Information shown:
## BEGIN

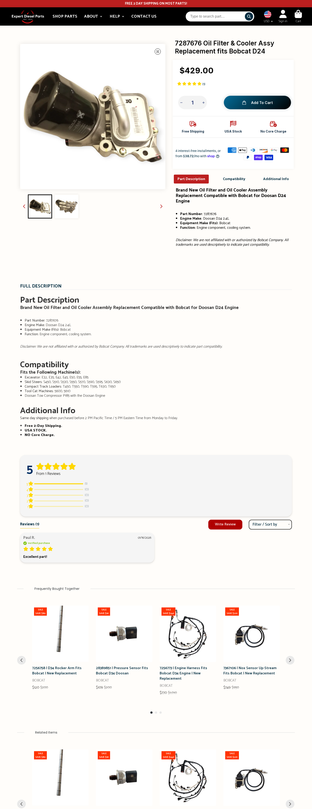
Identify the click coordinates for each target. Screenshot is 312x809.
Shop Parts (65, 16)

## END
## BEGIN

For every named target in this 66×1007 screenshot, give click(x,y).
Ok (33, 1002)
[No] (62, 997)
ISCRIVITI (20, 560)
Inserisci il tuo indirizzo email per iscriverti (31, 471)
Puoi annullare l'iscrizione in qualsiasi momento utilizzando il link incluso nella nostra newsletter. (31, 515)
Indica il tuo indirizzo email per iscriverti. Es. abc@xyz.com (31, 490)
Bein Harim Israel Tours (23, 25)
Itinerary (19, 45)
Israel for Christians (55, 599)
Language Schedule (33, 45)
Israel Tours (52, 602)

## END

Task goal: Copy the rows word for word, starting with the line that contains "Bein Harim Israel Tours (23, 25)" and going on through the line that contains "Israel Tours (52, 602)".

Solution for this problem:
Bein Harim Israel Tours (23, 25)
Itinerary (19, 45)
Israel for Christians (55, 599)
Language Schedule (33, 45)
Israel Tours (52, 602)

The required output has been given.